Saccharomyces cerevisiae has long been the most tractable organism for eukaryotic cell biology, owing to its genetic malleability, greatly facilitated by a preference for homologous recombination (HR) over non-homologous end joining (NHEJ) for double stranded break (DSB) repair. Over the years, biologists have taken advantage of this preference, allowing for the site-specific installation of genetic material and genomic edits with base-pair precision (Moqtaderi and Geisberg, 2013).
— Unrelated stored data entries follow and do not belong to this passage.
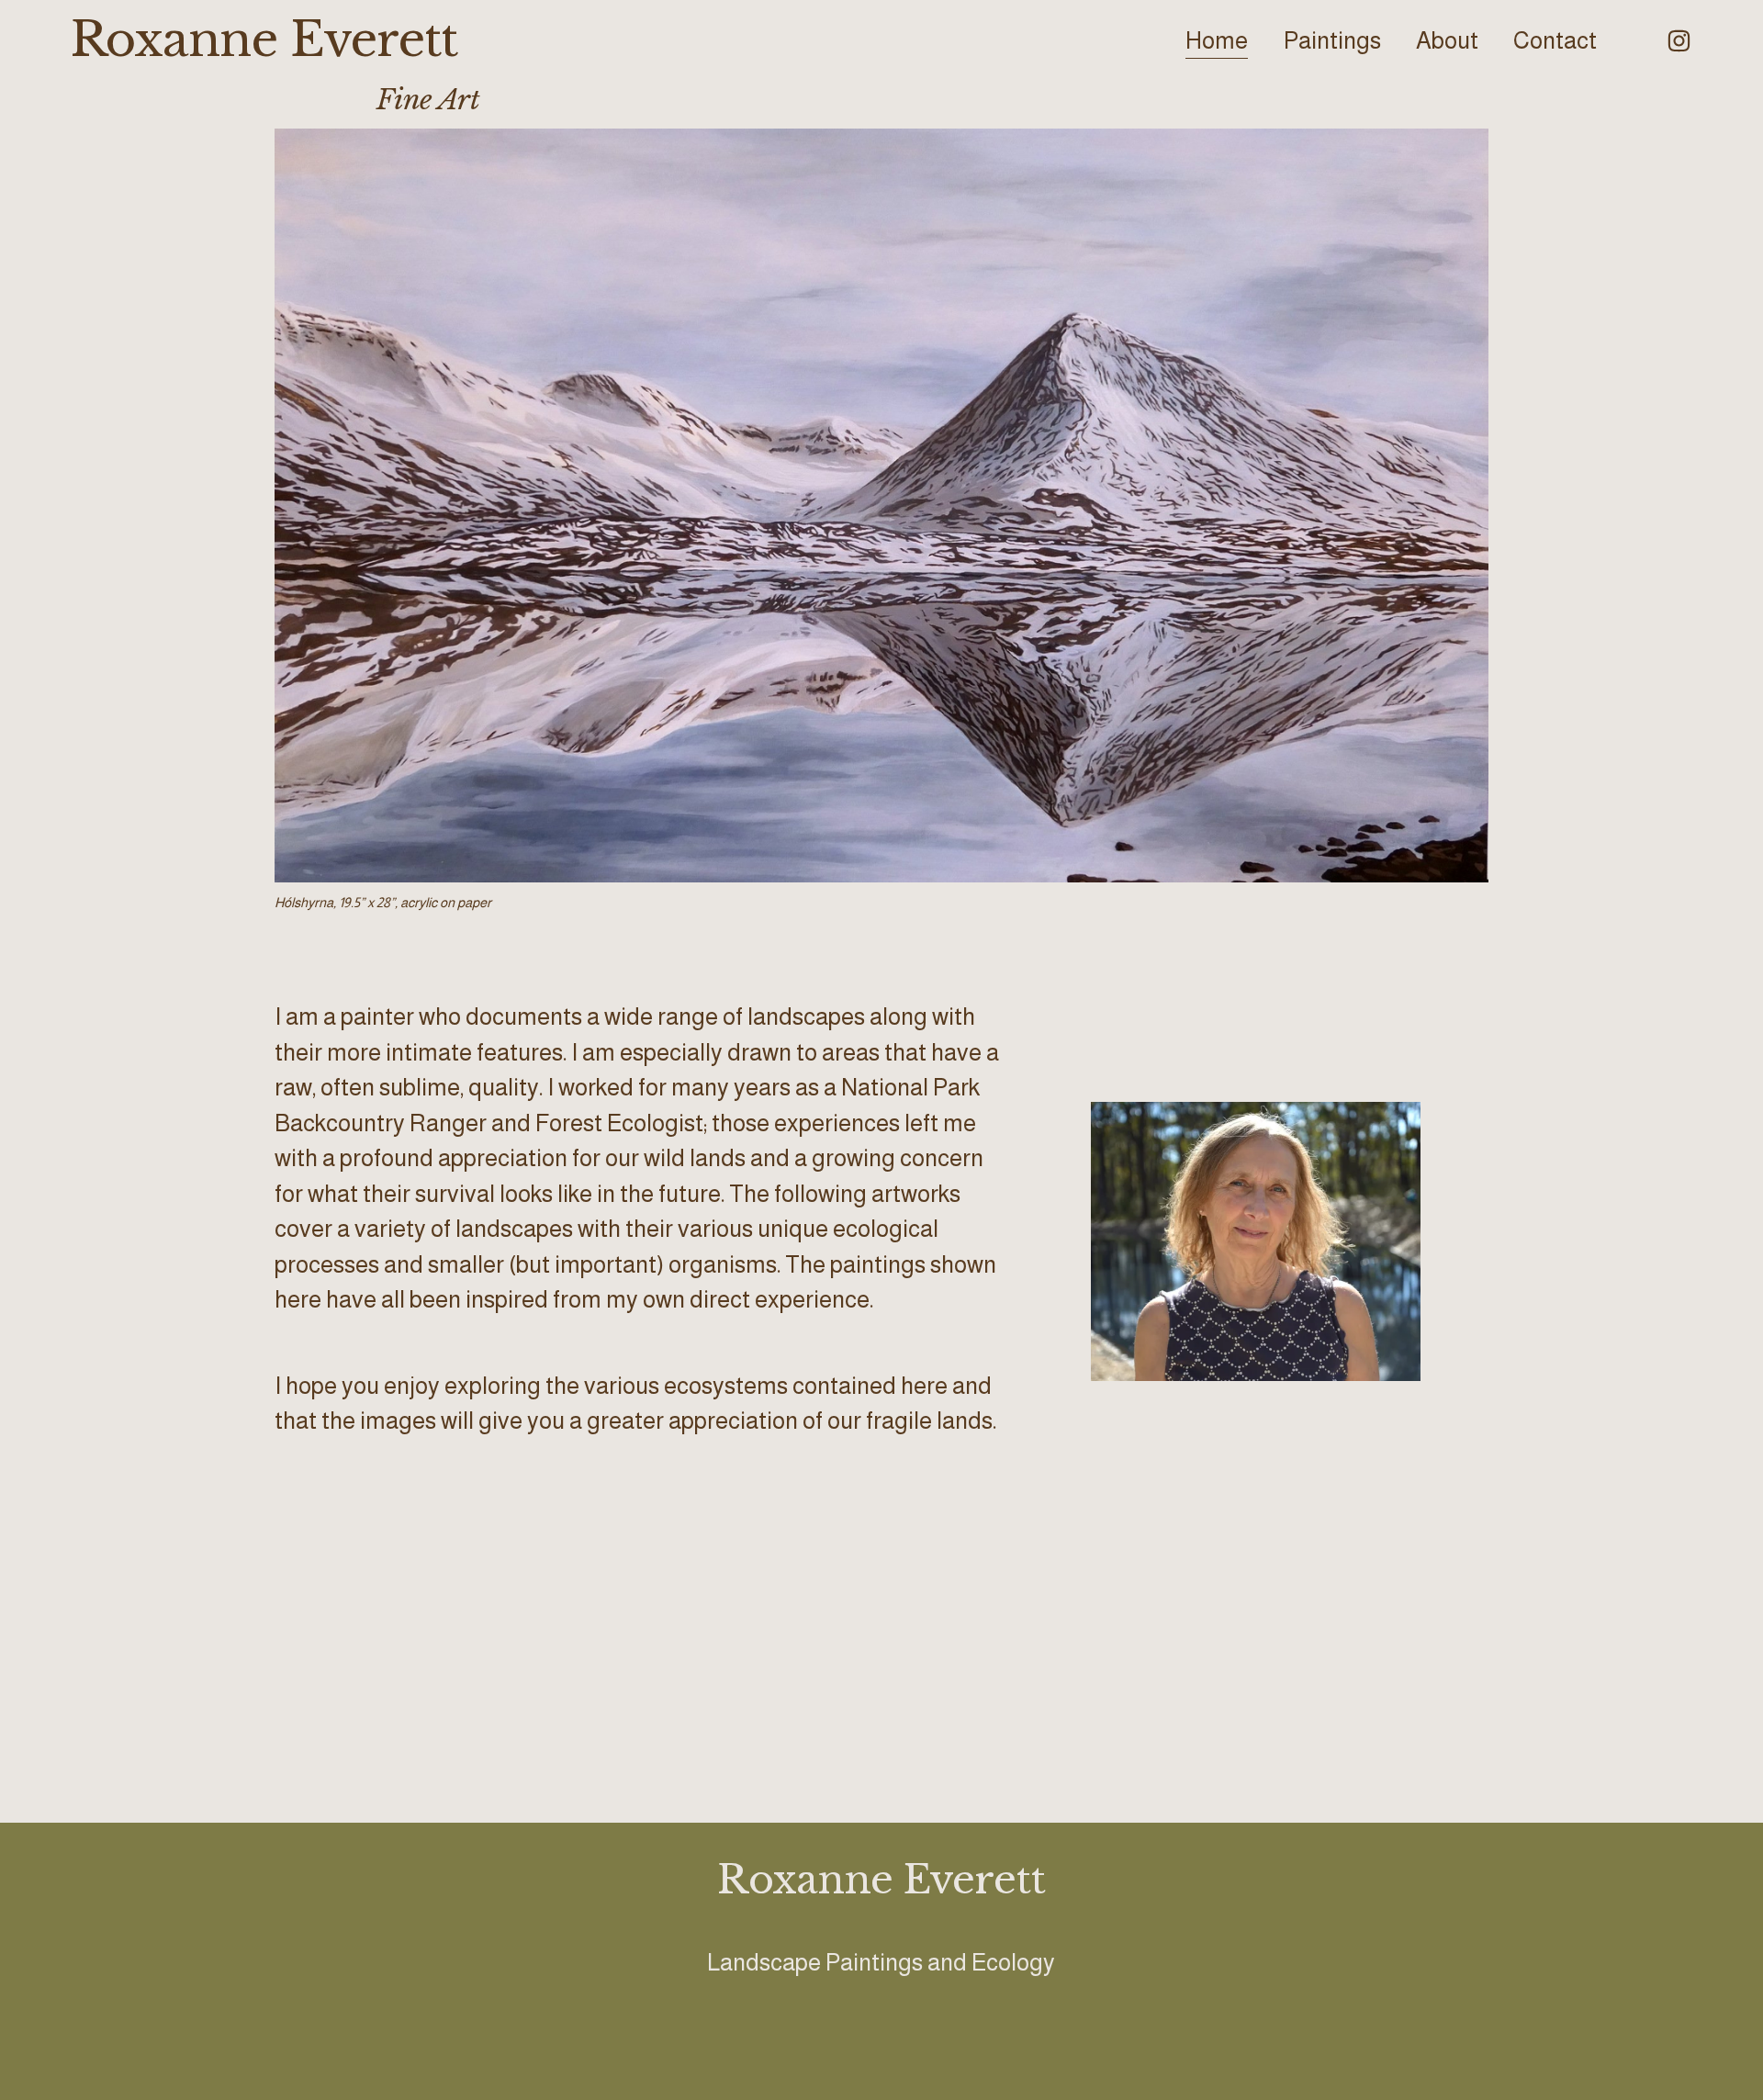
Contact (1555, 40)
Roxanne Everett (264, 39)
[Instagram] (1679, 41)
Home (1216, 40)
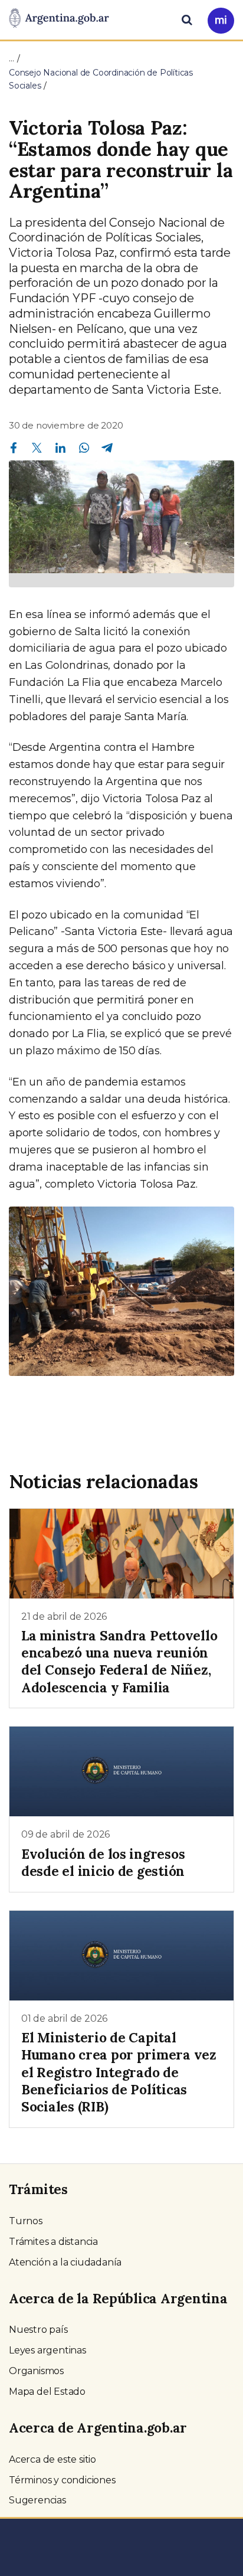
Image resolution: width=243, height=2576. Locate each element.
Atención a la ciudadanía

However, the demands on yeast engineering have significantly increased with the design of more complex systems and extensive metabolic pathways. Genetic techniques that have historically relied on marker recycling are proving too cumbersome to keep up with the ambitions of synthetic biologists.

How can CRISPR/Cas9 help edit the yeast genome?

Since the initial reports of CRISPR/Cas9 mediated genome editing in yeast by Dicarlo et al. in 2013, a diverse number of novel strategies have been developed for Cas9 and guide RNA expression, allowing highly efficient genome editing that can be multiplexed without the need for a marker (see Jakočiūnas et al., 2016 for a review on these).

Two of these new strategies are particularly powerful, improving the structure of the sgRNA – allowing for high expression and stability of the sgRNA in yeast (Ryan et al., 2014), as well as the method of sgRNA delivery – selecting for cells proficient in gap repair (Horwitz et al., 2015). Combined, these two advancements allow for high-efficiency, markerless editing of the yeast genome, aiding the work flow within the Ellis Lab.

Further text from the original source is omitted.